* **EXERCISE GOAL**: Extract each line of the records below that contains the word "dimensions". Treat uppercase and lowercase as different.
- - - -
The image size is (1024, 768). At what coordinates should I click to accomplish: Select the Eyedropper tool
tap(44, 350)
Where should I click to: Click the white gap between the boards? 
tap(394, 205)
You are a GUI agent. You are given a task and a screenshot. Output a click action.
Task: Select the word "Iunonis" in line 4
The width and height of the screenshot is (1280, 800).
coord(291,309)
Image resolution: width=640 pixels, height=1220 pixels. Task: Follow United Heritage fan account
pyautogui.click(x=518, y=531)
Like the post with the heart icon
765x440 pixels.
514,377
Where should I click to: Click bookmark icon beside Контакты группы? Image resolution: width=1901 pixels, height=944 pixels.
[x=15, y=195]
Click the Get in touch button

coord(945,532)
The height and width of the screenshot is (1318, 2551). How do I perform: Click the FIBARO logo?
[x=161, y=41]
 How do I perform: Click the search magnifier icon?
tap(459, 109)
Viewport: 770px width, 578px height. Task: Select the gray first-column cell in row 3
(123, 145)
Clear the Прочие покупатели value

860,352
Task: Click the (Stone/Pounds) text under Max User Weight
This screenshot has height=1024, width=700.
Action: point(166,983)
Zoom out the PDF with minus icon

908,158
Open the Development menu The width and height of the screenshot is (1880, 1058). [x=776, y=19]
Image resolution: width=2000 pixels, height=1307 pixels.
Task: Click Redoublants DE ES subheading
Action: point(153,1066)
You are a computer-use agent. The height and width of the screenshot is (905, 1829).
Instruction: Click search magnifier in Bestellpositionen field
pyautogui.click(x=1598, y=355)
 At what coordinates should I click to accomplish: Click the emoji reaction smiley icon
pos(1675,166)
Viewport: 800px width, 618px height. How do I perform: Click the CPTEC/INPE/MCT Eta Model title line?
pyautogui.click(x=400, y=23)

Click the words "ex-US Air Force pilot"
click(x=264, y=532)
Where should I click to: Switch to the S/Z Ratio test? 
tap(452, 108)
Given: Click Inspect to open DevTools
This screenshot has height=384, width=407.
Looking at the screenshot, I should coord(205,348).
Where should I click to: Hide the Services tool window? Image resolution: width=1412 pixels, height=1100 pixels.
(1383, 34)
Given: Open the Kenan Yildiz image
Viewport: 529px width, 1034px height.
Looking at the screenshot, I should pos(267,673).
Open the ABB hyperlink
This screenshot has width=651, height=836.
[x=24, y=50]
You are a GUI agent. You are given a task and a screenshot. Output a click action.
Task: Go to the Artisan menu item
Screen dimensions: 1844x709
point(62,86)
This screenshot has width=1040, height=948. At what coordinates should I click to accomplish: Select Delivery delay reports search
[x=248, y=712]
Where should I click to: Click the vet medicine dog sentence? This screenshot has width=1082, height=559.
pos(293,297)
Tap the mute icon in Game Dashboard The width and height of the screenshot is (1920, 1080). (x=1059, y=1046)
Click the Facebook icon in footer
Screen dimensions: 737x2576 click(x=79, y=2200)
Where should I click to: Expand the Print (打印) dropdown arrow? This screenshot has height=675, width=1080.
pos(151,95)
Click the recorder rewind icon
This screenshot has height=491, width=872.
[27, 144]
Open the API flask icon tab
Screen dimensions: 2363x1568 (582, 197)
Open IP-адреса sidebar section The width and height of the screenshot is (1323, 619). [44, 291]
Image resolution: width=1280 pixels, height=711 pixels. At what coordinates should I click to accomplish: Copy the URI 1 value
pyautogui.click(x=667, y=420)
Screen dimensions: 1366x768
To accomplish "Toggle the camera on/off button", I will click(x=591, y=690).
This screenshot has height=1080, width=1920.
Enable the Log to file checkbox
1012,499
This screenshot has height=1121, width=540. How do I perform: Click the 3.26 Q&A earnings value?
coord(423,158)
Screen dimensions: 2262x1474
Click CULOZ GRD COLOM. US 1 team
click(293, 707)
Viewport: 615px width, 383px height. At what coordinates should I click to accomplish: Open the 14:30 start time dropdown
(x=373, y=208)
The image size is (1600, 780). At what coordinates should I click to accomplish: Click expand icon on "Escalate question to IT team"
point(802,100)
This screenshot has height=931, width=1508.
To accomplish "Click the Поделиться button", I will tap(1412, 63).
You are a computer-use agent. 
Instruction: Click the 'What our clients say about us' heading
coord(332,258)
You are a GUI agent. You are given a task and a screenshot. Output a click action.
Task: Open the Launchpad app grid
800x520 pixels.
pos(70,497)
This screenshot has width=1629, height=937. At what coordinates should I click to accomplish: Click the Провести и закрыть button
- - - -
* **THE OUTPUT**:
Screen dimensions: 1844x709
Screen dimensions: 737x2576 click(x=79, y=2200)
Screen dimensions: 2363x1568 (582, 197)
Screen dimensions: 1366x768
Screen dimensions: 2262x1474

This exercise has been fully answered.